Он хотел добавить: «Как и нам тоже», да вовремя сдержался. Незачем понапрасну пугать, тревожить парня.
— Ты главное, главное выкладывай! (Егор, конечно, видел, что Ванюшка наслушался чего-то хорошего, важного — не зря же взбудораженный прибежал, сияющий, как пасхальный самовар).
— Наши наступают, дядя Егор! — радостно шепнул Зыков. — В Белоруссии немцев начисто расколошматили. Итальянцы говорят: Белоруссия — Сталинград! Во как, понял?
— Ну-ну! — сразу оживился, повеселел Савушкин. — Молодец, Ванюха, ухо у тебя вострое! Что еще?
— Да тут я говорил с ребятами… Из третьего барака, — замялся Ванюшка. — Дело такое, секретное… Ну, в общем, сказали мне, что, дескать, здесь, в лагере, существует БСВ — «братство советских военнопленных». Подпольное. Надо, говорят, держаться всем вместе…
Старшина сразу насупился, сердито сунул в рот соломинку, с минуту жевал, багровея гневом.
— Ты все-таки ослушался, не выполнил мой приказ?! Я же предупреждал: никаких связей ни с кем, никаких разговоров! Ты что, хочешь меня и всю десятку под автоматы подвести? Кто тебе, дурак, давал право?
— Я же только от себя лично, дядя Егор…
— И за себя не можешь! Я что говорил? Какое нам дело до подпольной организации, даже ежели она я есть? Чем больше людей, тем легче их расколупать. Соображаешь, дурень?
— Так точно…
Долго в ту ночь не мог уснуть старшина, растревожил его этот желторотый непоседа Зыков… Конечно, может, оно и не совсем сходится, даже совсем не сходится с тем, чему он раньше учил свой фронтовой взвод: один — за всех, все — за одного, но тут ведь, в лагере, обстановка не та. Совершенно другая обстановка. Верно, человек потому а есть человек, что жизнь его даже вон в тайге и то не в одиночку — через других людей проходит. Человек — это когда рядом другие, такие же, как он. А откажешься — и потянет тебя на четвереньки, по-звериному. Так ведь заставляют отказаться, как того, плешивого, который сек прутом товарища на аппельплацу, как многие другие, делающие то же самое в бригадах почти ежедневно. Выбора-то нет: или — или, А матушка-земля, она всех держит: и праведных, и грешных…
8
Тыловая база расположена была на отшибе, у лесной опушки, в каком-то странно хаотичном поселке с несколькими кирпичными домиками над оврагом и со старыми складскими лабазами в центре — приземистые, толстостенные, они виделись издали громадной подковой. Всюду тут суетились интенданты-тыловики — у лабазов сгружали мешки, ящики, бочки; сновали на мотоциклах регулировщики со свернутыми флажками за голенищами кирзовых сапог, а в глубине «подковы» сушилось на веревках множество солдатского белья (очевидно, дислокация какой-нибудь банно-прачечной роты).

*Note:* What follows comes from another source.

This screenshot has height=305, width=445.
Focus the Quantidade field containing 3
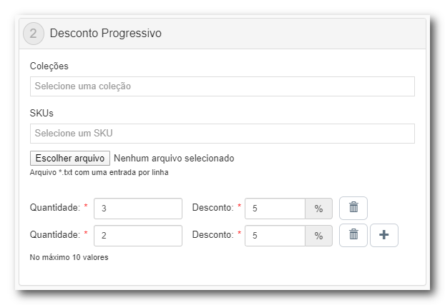137,209
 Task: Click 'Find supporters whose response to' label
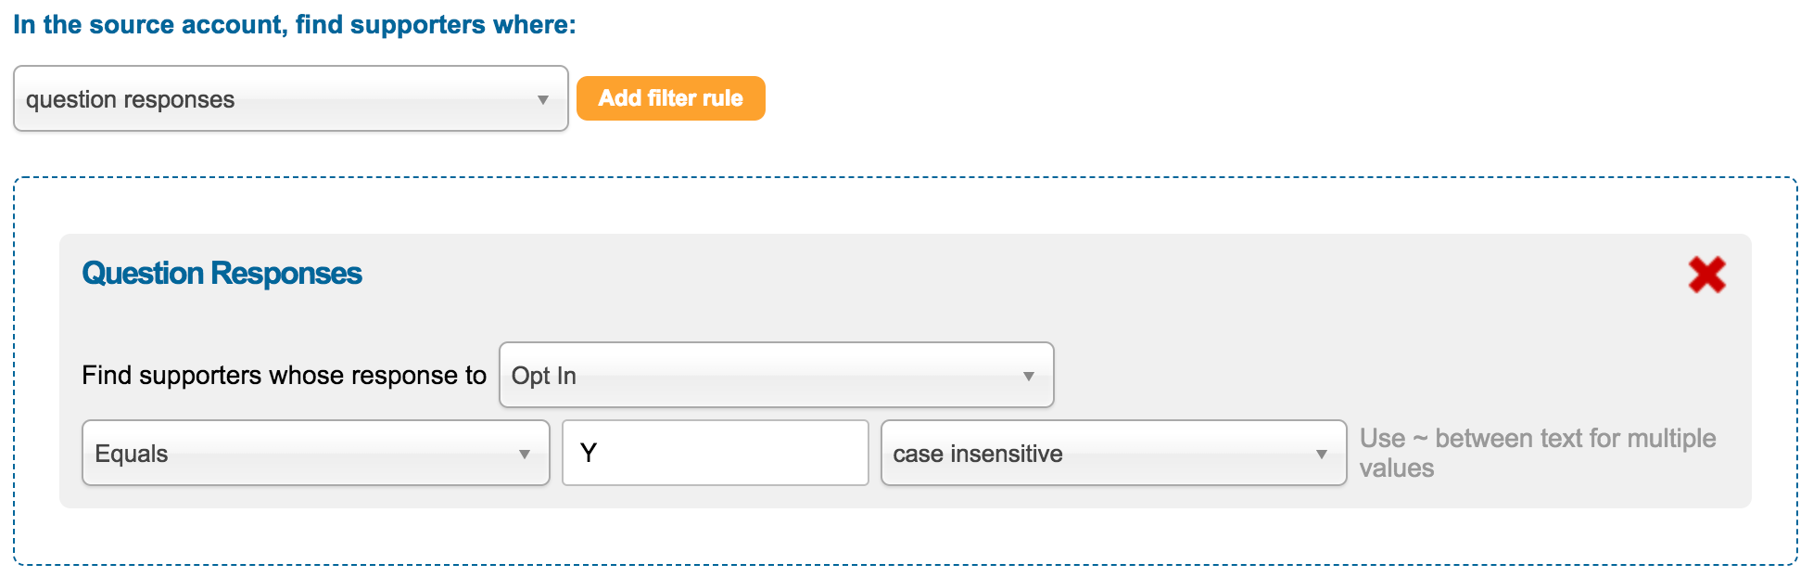(284, 376)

У выездных ворот старший лейтенант Полторанин отпустил «додж», предъявил документы. Его сориентировали: нужная ему «топографическая группа» находится за углом, в ближнем домике (с петухом на печной трубе).

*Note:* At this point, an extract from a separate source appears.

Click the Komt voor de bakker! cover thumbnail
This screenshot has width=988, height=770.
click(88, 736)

Он немножко недоумевал: отчего это, из каких соображений начальство решило разместить рейдовую разведгруппу здесь, в тыловом муравейнике, напичканном полувоенным людом, да и вообще открытом, по сути, для каждого постороннего взгляда? Ведь более подходящим мог стать какой-нибудь глухой кордон или заброшенная ферма.